#### Excerpted data

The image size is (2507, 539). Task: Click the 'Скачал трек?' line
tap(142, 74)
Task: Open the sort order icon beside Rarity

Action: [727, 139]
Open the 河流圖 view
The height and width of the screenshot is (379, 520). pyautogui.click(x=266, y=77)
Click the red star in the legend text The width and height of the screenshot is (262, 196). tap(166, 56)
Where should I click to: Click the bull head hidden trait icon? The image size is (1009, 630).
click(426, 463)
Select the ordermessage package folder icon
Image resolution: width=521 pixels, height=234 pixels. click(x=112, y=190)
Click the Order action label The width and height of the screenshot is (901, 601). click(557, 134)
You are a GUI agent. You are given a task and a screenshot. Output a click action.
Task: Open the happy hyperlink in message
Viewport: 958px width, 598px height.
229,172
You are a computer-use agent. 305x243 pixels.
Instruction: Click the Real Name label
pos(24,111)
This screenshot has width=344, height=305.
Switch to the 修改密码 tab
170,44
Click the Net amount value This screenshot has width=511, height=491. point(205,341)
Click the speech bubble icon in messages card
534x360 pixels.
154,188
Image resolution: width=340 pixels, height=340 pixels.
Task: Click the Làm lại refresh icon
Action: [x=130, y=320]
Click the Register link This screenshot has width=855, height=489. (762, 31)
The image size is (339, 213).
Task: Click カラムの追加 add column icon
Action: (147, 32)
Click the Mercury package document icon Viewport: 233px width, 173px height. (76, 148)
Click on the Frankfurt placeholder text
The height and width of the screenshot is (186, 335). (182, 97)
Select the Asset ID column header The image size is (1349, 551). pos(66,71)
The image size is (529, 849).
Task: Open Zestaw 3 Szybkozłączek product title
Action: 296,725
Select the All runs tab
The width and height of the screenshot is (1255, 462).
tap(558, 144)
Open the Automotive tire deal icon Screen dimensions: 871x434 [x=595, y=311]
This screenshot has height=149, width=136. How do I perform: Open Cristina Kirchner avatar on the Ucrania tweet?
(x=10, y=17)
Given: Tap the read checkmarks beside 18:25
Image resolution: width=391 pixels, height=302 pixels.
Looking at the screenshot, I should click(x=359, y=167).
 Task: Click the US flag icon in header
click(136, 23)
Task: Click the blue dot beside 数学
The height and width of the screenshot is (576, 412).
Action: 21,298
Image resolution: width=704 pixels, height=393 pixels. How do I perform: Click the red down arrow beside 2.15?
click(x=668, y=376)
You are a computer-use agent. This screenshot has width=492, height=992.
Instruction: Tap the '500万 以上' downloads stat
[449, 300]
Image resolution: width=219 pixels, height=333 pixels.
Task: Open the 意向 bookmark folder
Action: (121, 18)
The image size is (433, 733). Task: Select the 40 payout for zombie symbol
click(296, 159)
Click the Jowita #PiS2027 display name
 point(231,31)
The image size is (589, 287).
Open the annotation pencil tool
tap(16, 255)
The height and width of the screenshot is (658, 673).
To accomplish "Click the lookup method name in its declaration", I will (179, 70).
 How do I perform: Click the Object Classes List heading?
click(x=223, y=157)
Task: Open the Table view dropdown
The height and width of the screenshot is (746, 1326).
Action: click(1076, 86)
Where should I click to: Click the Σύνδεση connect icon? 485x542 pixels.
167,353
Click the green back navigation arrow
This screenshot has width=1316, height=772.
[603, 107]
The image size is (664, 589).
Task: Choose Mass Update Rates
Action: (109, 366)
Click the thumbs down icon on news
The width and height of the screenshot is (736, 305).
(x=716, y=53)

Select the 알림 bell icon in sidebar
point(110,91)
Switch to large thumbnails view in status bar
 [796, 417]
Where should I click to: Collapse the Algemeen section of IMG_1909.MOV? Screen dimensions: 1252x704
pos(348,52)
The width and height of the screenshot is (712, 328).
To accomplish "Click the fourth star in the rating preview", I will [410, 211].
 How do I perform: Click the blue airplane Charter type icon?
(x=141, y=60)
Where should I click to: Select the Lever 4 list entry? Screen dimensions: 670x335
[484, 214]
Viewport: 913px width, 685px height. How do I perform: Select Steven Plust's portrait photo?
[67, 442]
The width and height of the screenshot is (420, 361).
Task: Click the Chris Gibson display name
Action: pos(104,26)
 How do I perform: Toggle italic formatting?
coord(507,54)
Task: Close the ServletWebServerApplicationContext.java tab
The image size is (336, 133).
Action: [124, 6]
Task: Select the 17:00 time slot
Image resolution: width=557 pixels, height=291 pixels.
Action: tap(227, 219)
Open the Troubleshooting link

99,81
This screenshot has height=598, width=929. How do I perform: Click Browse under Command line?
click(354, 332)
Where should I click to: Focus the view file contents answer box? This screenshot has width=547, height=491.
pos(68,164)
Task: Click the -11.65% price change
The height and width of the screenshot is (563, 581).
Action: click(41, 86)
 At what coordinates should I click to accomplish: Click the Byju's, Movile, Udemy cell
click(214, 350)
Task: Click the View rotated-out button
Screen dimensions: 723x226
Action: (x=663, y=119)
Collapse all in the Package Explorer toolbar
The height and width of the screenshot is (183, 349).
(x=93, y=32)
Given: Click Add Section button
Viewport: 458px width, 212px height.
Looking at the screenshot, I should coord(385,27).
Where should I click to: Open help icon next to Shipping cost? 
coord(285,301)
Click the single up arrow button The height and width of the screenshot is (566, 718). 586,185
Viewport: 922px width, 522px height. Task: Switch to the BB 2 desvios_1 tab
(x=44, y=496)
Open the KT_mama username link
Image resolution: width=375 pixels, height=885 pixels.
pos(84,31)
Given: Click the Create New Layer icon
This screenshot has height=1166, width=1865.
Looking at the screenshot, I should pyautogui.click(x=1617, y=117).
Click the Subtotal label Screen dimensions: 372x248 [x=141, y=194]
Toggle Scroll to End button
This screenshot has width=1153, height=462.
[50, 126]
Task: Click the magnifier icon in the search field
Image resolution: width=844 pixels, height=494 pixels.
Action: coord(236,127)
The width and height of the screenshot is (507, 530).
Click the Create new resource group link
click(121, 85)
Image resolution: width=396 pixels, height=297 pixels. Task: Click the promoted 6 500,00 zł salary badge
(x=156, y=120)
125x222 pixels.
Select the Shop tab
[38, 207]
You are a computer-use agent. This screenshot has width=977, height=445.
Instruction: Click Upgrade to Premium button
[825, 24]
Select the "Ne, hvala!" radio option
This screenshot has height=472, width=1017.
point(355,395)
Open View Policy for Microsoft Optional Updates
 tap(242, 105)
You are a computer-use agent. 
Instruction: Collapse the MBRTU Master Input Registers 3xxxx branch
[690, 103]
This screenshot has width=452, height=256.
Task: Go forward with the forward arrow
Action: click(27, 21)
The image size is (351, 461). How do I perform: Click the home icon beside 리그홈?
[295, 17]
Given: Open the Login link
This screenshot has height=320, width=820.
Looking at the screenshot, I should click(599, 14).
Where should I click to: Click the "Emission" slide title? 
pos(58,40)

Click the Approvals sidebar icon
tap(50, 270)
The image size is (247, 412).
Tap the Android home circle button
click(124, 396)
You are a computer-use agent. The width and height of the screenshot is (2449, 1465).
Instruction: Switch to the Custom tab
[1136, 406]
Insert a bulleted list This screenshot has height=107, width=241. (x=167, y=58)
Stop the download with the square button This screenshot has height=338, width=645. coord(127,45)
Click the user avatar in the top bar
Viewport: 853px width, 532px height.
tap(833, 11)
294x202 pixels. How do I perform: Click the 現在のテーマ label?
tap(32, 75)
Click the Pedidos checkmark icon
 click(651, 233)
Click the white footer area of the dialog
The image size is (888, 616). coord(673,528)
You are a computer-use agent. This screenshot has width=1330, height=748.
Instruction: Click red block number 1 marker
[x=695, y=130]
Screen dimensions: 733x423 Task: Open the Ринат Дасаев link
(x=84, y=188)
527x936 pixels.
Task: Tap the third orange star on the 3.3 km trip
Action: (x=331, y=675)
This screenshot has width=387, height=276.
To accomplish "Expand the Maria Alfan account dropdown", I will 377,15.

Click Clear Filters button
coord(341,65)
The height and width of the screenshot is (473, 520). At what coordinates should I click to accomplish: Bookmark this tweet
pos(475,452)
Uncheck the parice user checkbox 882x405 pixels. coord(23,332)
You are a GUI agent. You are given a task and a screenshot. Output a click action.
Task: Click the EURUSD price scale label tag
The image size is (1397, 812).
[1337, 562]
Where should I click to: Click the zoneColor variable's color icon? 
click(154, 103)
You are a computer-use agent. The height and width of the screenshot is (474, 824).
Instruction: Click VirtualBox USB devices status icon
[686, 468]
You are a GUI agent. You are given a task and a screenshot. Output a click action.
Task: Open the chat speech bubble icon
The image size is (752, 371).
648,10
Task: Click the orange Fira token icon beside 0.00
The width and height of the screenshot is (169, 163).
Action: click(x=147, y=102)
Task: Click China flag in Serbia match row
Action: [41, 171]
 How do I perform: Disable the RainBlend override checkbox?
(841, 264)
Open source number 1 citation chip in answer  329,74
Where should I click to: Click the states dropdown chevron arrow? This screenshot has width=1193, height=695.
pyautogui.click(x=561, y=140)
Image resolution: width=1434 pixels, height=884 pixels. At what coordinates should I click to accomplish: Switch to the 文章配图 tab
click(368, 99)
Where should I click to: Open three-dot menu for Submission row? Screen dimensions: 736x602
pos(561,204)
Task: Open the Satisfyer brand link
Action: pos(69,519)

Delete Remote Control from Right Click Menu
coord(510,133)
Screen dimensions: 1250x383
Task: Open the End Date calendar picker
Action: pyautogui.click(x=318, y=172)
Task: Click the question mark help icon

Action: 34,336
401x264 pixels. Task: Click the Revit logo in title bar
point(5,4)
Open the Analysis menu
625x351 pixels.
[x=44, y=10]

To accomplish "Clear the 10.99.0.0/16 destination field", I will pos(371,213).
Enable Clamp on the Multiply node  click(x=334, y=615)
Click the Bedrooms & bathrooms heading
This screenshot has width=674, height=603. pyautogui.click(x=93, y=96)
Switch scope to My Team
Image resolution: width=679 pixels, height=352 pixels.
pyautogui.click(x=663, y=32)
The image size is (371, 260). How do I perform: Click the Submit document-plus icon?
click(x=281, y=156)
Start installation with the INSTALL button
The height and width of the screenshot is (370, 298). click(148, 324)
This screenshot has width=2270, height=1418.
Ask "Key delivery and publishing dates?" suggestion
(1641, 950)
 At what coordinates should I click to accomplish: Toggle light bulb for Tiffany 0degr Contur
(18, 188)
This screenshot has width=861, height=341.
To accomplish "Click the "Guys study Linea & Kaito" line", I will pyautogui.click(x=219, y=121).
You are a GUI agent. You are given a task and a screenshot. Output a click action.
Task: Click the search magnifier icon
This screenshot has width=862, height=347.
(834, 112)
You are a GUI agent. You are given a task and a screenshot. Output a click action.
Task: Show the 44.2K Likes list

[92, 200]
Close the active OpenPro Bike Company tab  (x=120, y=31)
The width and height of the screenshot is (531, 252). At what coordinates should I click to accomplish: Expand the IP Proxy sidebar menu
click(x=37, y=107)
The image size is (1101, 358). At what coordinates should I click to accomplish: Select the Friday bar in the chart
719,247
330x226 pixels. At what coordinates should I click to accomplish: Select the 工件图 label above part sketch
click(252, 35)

########

| Written problem |
Reproduce the records from the line with "I will pos(371,213)." up to and including the line with "Enable Clamp on", requests included, multiplying every click coordinate in the answers by 2.4 and rounding each to the nearest whole number, with halves rounded up. All other numbers in those lines stay unchanged.

| Task response |
To accomplish "Clear the 10.99.0.0/16 destination field", I will pos(890,511).
Enable Clamp on the Multiply node  click(x=802, y=1476)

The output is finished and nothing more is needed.